== DATA UNDER STUDY ==
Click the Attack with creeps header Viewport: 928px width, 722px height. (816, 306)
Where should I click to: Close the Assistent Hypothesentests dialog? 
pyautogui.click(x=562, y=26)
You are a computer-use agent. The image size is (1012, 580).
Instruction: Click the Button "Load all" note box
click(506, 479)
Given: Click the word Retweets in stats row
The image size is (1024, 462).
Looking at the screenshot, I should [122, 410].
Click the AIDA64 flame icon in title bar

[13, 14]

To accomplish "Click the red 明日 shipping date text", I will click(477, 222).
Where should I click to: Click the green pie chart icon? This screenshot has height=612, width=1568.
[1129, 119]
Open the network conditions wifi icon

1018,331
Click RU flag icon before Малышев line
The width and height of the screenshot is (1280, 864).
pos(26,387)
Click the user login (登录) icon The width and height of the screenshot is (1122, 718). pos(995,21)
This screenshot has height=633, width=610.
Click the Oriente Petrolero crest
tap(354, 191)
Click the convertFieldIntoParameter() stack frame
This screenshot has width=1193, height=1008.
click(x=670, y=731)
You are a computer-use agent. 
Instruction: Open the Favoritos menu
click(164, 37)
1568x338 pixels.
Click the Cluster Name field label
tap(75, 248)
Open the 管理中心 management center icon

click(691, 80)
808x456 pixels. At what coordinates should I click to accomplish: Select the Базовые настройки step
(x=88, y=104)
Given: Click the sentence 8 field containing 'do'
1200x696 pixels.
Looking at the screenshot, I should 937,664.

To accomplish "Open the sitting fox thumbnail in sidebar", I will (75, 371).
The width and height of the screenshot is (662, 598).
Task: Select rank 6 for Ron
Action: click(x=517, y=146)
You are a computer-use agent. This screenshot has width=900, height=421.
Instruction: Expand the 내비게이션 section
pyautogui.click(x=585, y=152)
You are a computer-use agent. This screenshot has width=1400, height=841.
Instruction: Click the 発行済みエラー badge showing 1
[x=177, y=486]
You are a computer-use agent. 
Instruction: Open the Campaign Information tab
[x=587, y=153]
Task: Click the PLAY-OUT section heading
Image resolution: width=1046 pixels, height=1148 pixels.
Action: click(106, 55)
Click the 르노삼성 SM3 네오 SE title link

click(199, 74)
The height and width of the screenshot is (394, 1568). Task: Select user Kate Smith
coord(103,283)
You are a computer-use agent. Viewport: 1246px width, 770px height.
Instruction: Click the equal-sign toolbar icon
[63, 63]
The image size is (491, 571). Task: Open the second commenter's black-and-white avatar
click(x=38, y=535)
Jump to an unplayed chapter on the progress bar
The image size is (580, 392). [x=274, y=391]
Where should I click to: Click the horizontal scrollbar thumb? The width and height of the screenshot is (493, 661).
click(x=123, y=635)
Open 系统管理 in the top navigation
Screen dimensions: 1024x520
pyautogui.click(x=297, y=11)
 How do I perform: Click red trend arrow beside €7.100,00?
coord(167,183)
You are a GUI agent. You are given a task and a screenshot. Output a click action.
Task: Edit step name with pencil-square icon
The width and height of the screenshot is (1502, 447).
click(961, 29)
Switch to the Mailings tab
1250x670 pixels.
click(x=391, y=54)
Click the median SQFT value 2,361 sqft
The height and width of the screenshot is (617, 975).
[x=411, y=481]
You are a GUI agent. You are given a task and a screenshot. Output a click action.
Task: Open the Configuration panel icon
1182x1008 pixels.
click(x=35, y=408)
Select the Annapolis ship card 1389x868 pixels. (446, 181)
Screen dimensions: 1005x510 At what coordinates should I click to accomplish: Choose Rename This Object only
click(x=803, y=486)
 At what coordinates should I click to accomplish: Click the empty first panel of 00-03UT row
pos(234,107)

== WHAT THE TASK ASKS ==
Would you filter the entries above and keep each line that has the word "Viewport"?

== ANSWER BOX ==
Click the Attack with creeps header Viewport: 928px width, 722px height. (816, 306)
You are a computer-use agent. Viewport: 1246px width, 770px height.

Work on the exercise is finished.